James P. Boyce, the first president of The Southern Baptist Theological Seminary, rejected the teaching that there will be a one-thousand-year period between the second coming of Christ and the final judgment. In his Abstract of Systematic Theology, he writes:

There is, however, one passage of Scripture which some claim teaches one resurrection of the bodies of the just, and another of those of the unjust; and places them at a wide interval apart, with numerous intervening parts. Those who maintain this view hold that the thousand years of the Millenium succeed the second coming of Christ, and the resurrection of the righteous. This passage constitutes the twentieth chapter of the book of Revelation. It is the record of that vision, in which John saw the angel bind Satan, in the bottomless pit, for a thousand years; during which the souls of the saints lived, and reigned with Christ. “This,” says John, “is the first resurrection.” v.5. On those having part in it, “the second death hath no power.” v.6. When the thousand years have expired, Satan shall be loosed out of his prison, and go out to deceive the nations. When the number of the forces which he gathers, which are like the sands of the sea, surround the camp of the saints, these forces will be devoured by fire from Heaven, and the devil cast into the lake of fire and brimstone. Then appears the great white throne, and the judgement of the dead, both small and great, and the judgement of the dead out of the books. And then death and Hades are cast into the lake of fire. “This,” says John, “is the second death.” v. 14.

It is readily admitted as to this passage that whatever is truly taught in it must be accepted as the word of God. But,

(1.) We must be careful how we receive any interpretation which does not accord with the rest of Scripture. Before doing so, we should examine thoroughly both the interpretation we wish to accept, and the views attained from other parts of the Word of God. We know that Scripture cannot contradict itself, when rightly interpreted.

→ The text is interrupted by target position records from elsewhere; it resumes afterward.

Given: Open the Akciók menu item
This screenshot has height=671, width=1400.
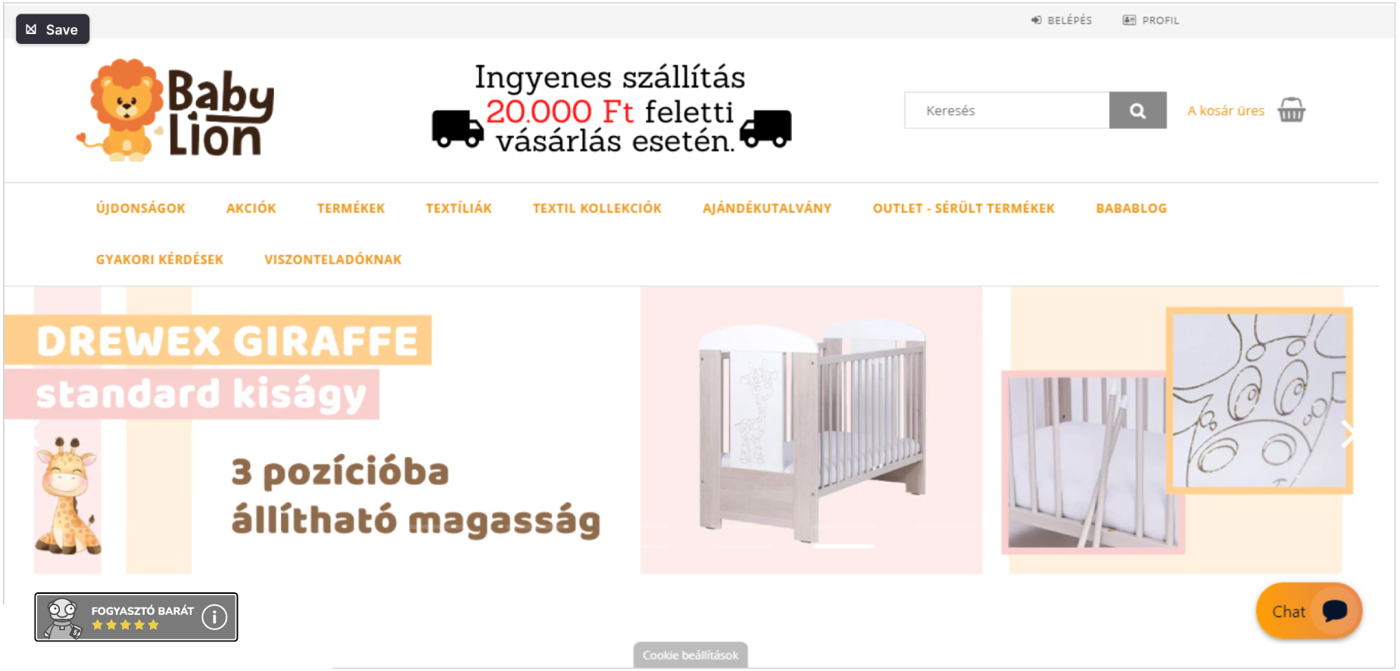Looking at the screenshot, I should click(x=251, y=208).
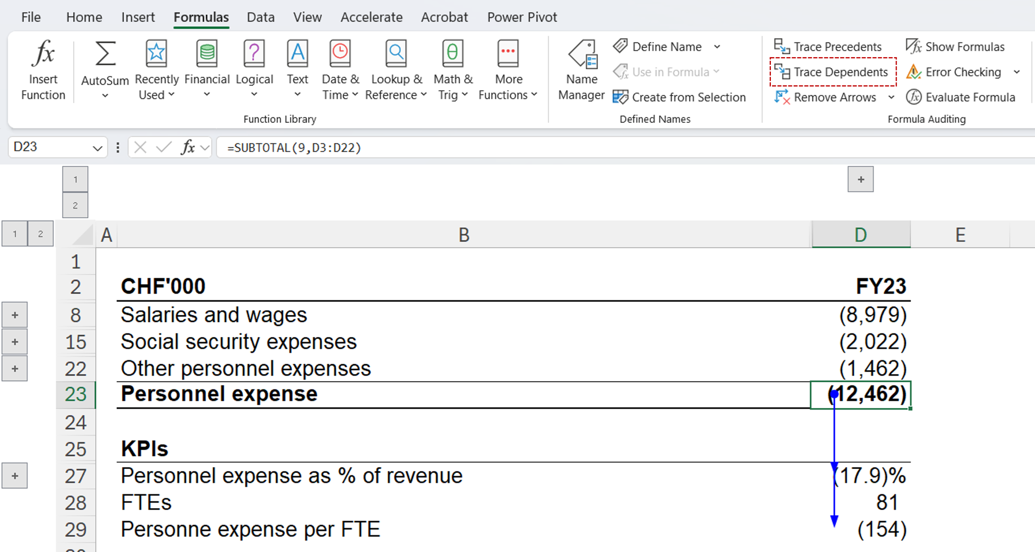
Task: Show detail rows with outline level 2 button
Action: 40,233
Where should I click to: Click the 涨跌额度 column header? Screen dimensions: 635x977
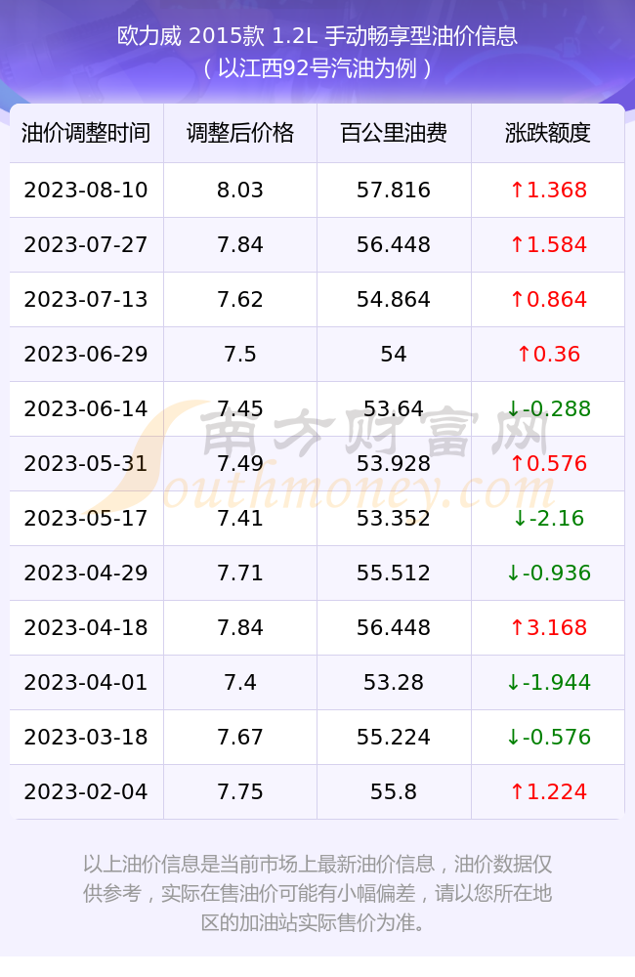tap(548, 133)

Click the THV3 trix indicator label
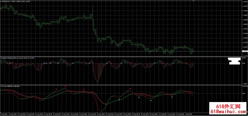point(10,86)
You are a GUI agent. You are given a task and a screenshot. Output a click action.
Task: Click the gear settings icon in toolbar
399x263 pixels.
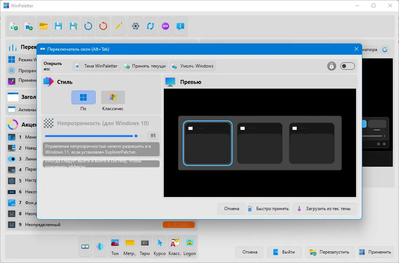pyautogui.click(x=136, y=26)
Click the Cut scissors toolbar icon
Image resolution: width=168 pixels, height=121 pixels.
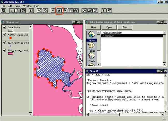click(x=12, y=11)
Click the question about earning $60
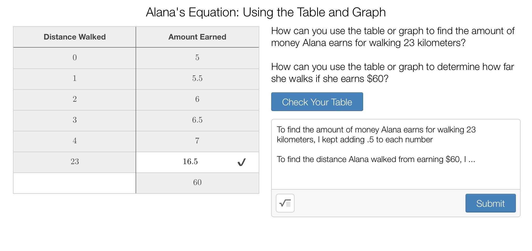Viewport: 532px width, 251px height. coord(392,73)
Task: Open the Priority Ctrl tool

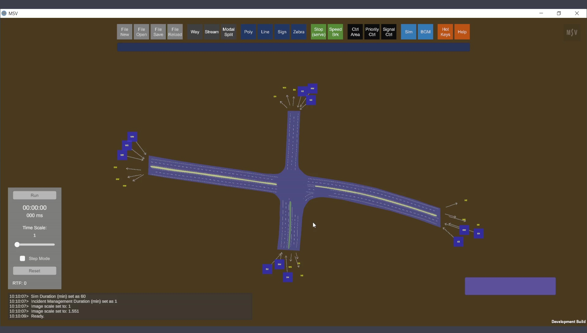Action: point(372,32)
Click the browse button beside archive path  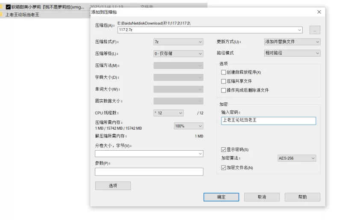[x=315, y=30]
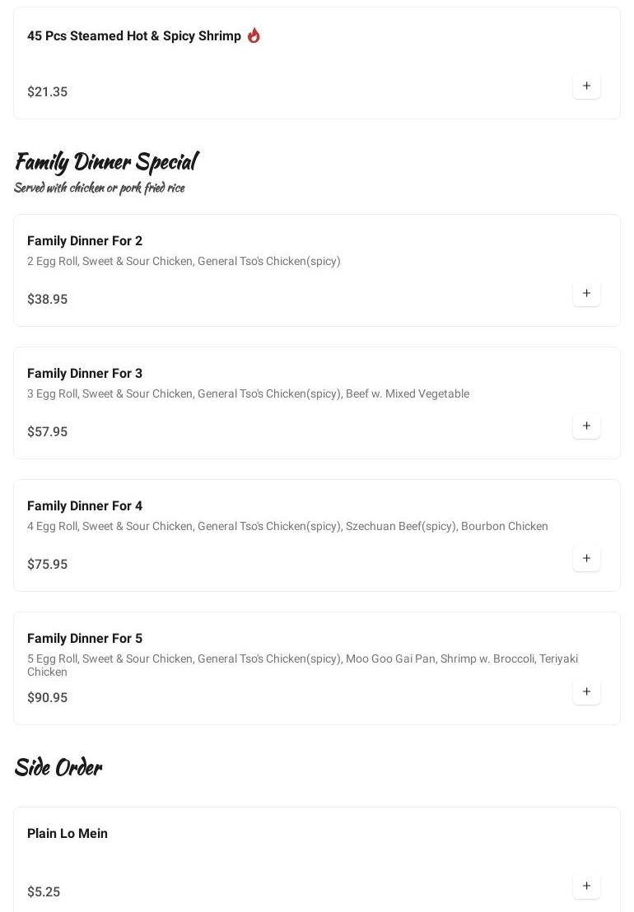Click the $57.95 price label
The height and width of the screenshot is (912, 634).
pos(48,432)
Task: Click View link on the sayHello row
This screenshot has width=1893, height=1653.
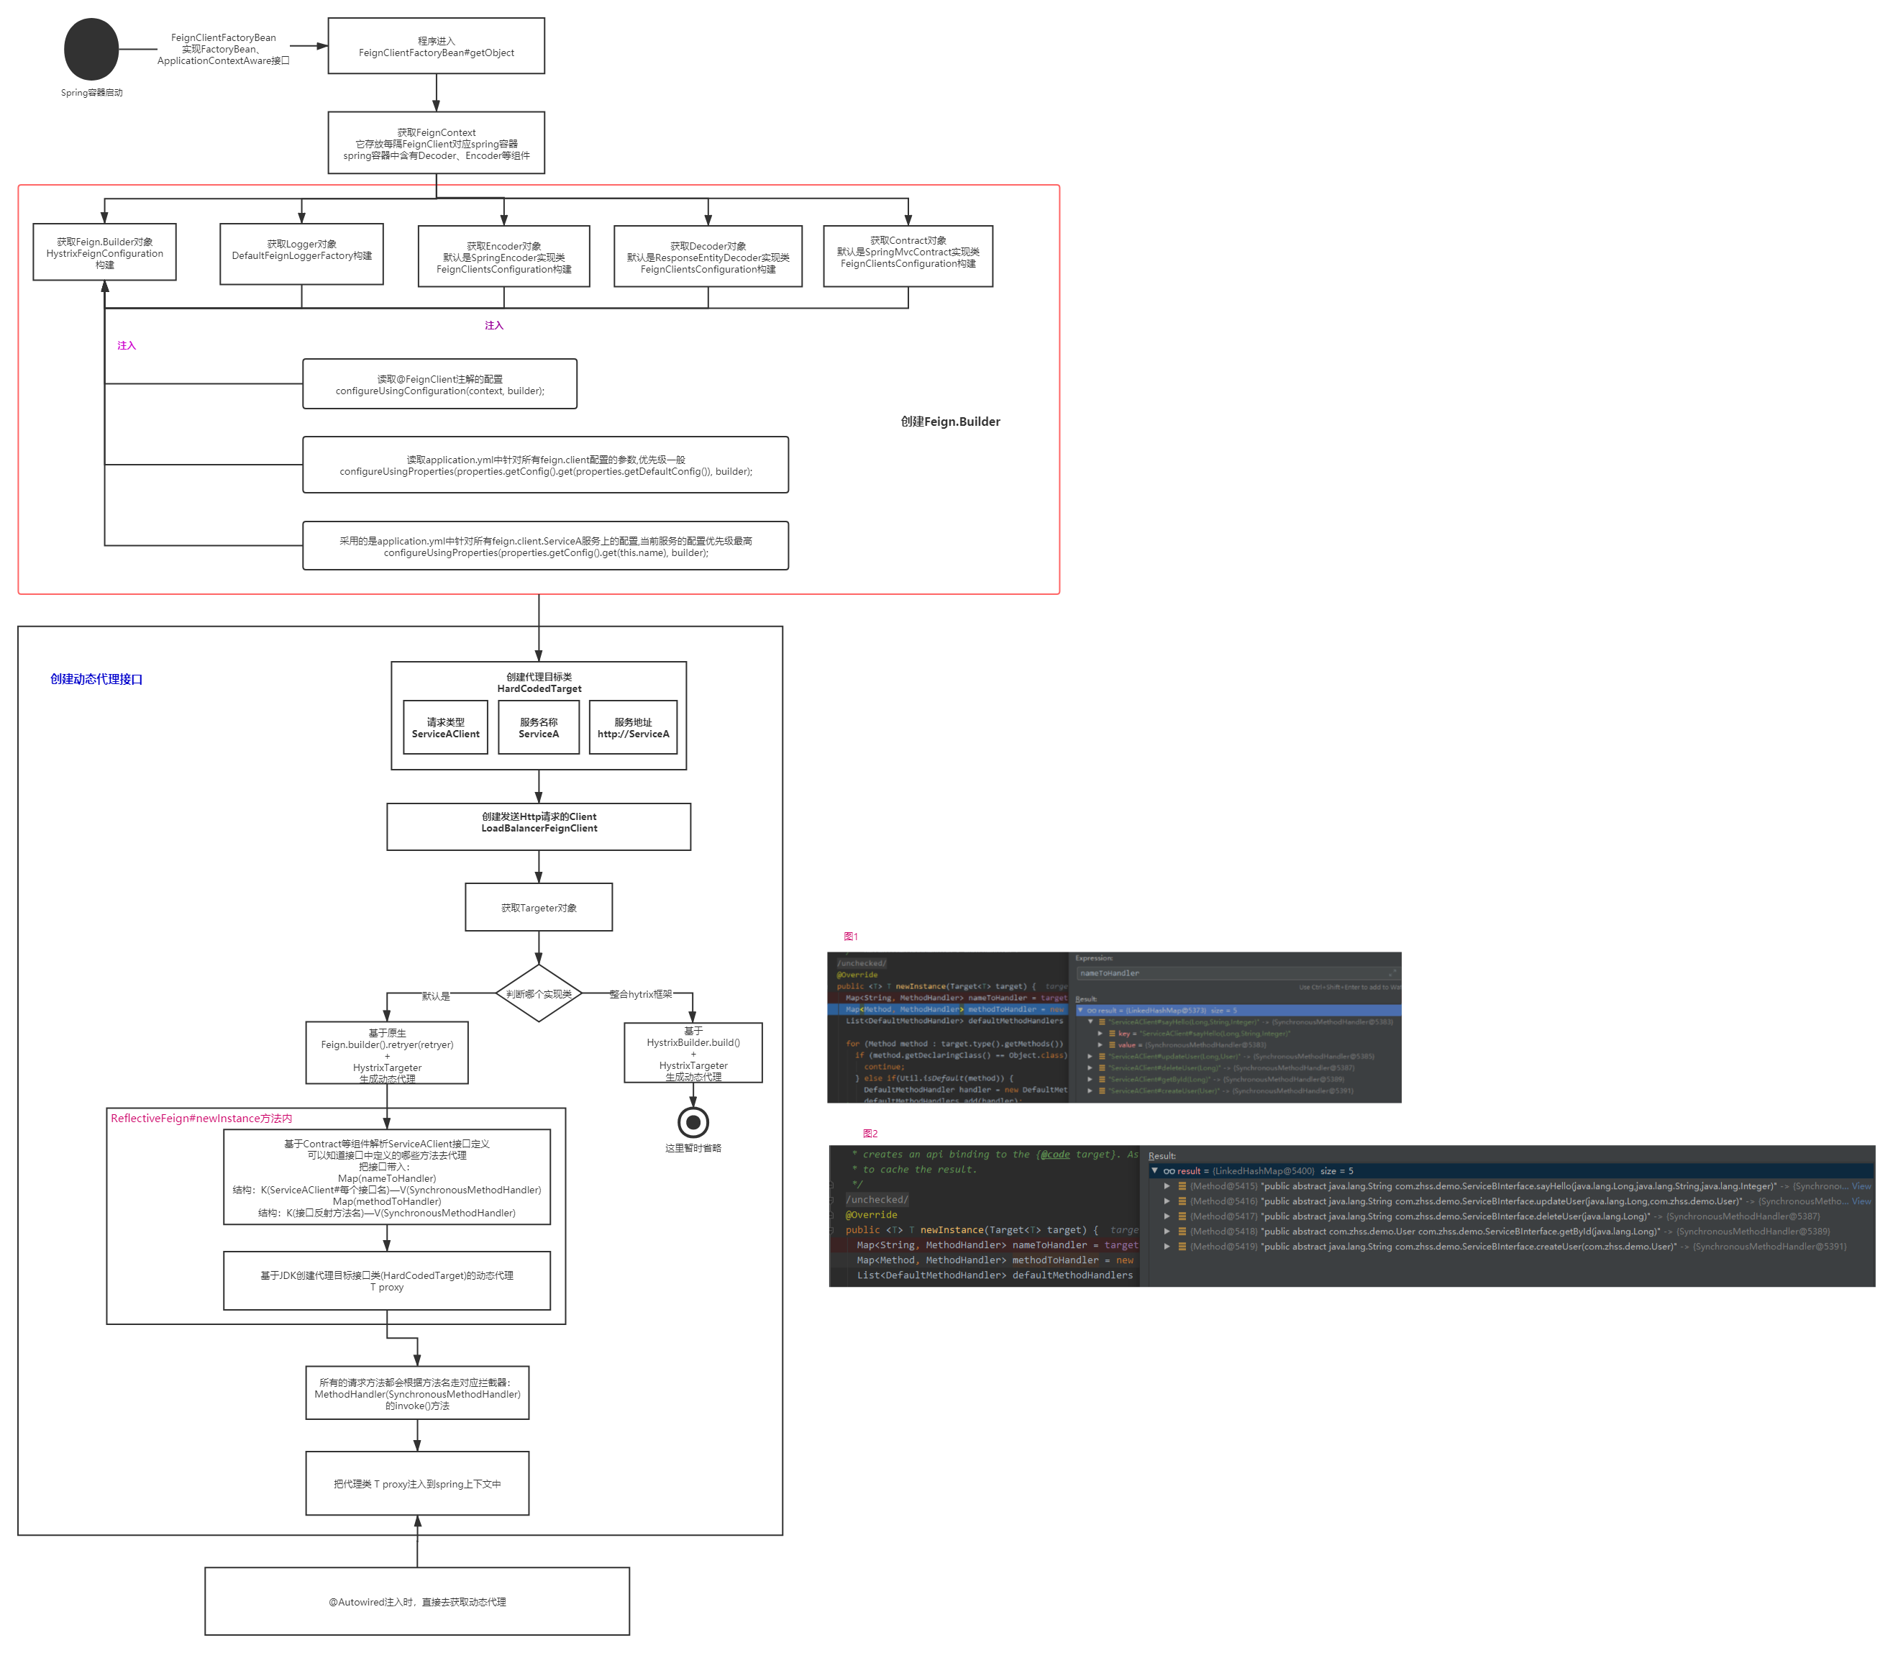Action: (1861, 1186)
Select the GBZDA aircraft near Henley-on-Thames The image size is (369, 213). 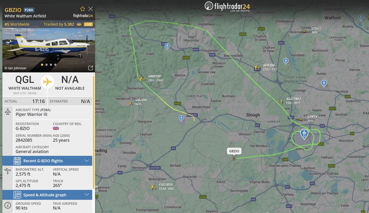click(131, 103)
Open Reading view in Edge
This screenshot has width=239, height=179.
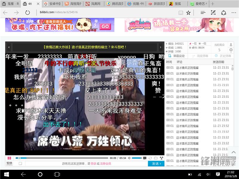(180, 13)
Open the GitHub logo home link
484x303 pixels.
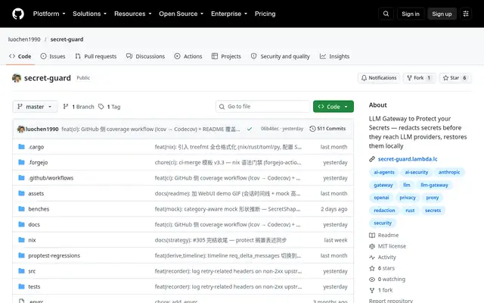pyautogui.click(x=18, y=14)
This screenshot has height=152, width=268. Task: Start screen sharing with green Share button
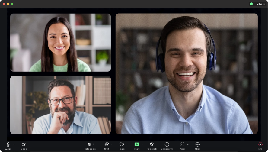coord(137,144)
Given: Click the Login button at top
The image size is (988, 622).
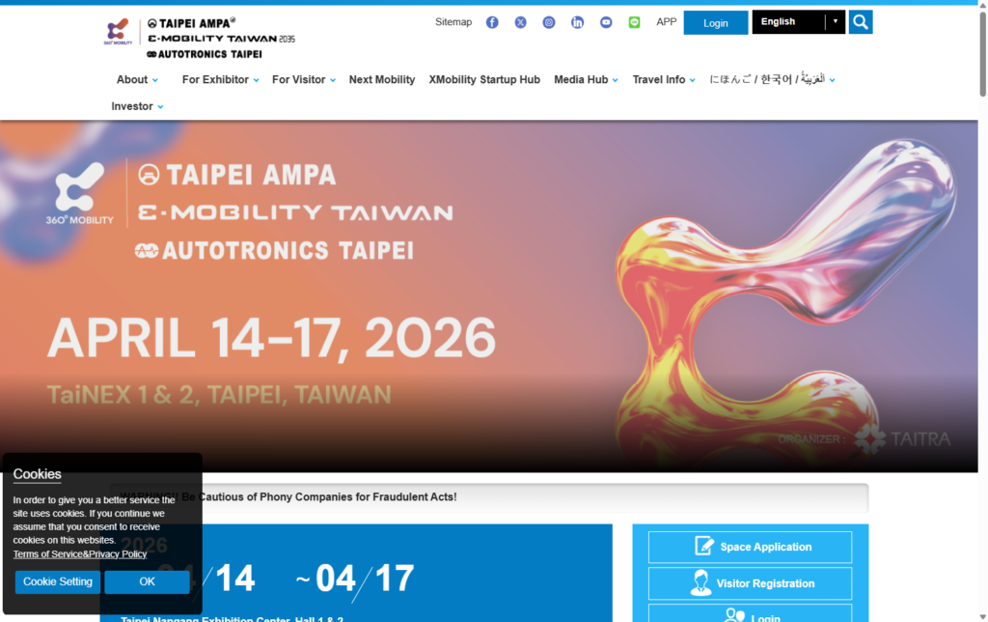Looking at the screenshot, I should coord(715,21).
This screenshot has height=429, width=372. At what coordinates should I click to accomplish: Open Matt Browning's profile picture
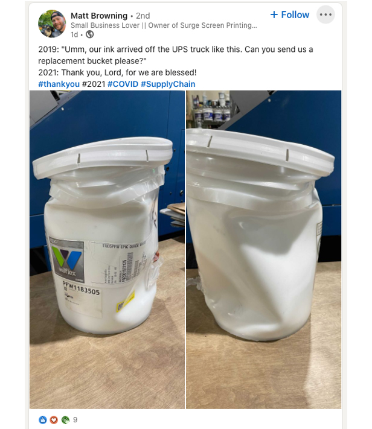click(52, 24)
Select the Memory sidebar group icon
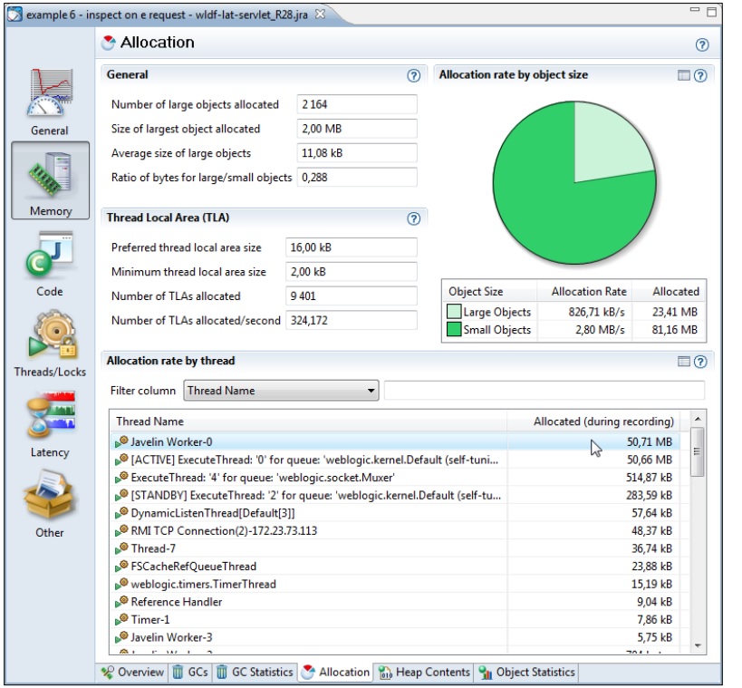Viewport: 742px width, 688px height. 50,179
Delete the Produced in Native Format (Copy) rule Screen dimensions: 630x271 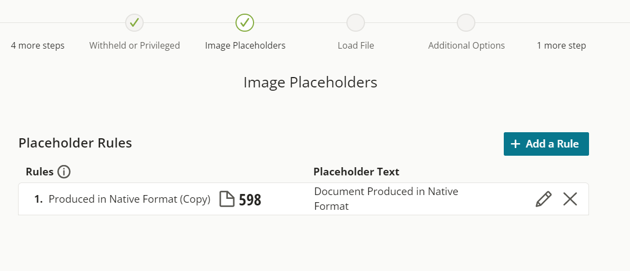tap(570, 199)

All its parts must, therefore, be carefully compared to see in what interpretation they agree.

(2.) If, after the best efforts to harmonize this with the other portions of God’s Word, it should seem to be irreconcilable with them, the apparent interpretation of this passage should yield to that of others; Not so much because it is one only, as compared with a great number; but because it is found in a book of highly figurative prophecy, in which the literal interpretation is not so justly to be pressed, as in others, which are not of this character, and in which the literal meaning is more apt to be the mind of the Spirit.

(3.) The language of this passage, however, is, at least, in some respects, opposed to the idea of two resurrections of the body; the first, that of the saints to reign with Christ for a thousand years, and the second, that of the wicked to judgement.

(a.) Because those who are represented as belonging to the first resurrection, are not spoken of as clothed in resurrection bodies; but, on the contrary, John declares simply that he saw “the souls of them that had been beheaded for the testimony of Jesus, etc.” v. 4.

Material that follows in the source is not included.